--- start of Given data ---

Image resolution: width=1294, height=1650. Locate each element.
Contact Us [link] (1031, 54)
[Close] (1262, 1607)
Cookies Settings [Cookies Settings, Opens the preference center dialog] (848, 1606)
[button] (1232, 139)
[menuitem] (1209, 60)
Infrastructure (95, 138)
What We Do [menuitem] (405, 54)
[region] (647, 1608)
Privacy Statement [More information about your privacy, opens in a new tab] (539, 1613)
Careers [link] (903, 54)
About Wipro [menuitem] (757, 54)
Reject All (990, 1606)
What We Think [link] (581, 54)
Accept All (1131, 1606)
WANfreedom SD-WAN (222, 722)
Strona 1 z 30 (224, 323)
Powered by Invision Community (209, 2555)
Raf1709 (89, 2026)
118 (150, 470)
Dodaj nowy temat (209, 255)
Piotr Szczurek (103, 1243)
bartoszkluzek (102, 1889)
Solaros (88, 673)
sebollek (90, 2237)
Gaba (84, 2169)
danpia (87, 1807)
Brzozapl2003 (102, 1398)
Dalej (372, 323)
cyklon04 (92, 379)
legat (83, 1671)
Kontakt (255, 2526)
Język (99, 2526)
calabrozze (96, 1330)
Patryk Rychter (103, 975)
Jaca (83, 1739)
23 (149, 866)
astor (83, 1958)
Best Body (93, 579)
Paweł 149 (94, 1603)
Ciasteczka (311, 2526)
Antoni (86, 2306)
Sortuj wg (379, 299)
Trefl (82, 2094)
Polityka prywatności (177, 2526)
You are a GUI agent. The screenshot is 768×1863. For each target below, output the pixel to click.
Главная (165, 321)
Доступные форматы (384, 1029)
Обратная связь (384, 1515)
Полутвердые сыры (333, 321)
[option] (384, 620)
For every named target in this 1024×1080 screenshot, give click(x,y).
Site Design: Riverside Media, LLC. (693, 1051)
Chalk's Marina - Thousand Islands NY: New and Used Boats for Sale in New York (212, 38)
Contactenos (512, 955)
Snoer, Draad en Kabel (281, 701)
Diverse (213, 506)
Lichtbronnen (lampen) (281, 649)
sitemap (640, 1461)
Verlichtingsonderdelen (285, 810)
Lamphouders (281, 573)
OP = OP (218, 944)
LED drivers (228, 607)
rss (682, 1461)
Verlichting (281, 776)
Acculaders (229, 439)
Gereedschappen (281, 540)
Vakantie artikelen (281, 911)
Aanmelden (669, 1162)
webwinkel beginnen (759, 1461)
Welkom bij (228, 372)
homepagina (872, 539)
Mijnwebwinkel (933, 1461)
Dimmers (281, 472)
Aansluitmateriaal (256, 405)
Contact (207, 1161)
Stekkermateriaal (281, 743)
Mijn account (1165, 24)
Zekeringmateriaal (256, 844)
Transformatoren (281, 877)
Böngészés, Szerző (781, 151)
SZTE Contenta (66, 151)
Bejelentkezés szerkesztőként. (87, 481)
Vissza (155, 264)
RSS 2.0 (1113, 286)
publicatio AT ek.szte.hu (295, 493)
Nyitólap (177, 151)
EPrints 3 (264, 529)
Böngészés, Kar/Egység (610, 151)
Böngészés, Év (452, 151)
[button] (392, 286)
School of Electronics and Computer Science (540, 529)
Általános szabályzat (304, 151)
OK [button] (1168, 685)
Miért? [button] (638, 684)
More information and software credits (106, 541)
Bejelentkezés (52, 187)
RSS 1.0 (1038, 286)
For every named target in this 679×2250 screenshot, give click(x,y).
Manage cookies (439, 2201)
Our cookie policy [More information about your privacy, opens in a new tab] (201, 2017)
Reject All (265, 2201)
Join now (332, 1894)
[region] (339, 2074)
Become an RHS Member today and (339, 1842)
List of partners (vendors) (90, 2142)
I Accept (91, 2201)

--- end of Given data ---

Copy out the data above word for word, starting at the line that has "Böngészés, Év (452, 151)" and stopping after the line that has "Manage cookies (439, 2201)".

Böngészés, Év (452, 151)
[button] (392, 286)
School of Electronics and Computer Science (540, 529)
Általános szabályzat (304, 151)
OK [button] (1168, 685)
Miért? [button] (638, 684)
More information and software credits (106, 541)
Bejelentkezés (52, 187)
RSS 1.0 (1038, 286)
For every named target in this 679×2250 screenshot, give click(x,y).
Manage cookies (439, 2201)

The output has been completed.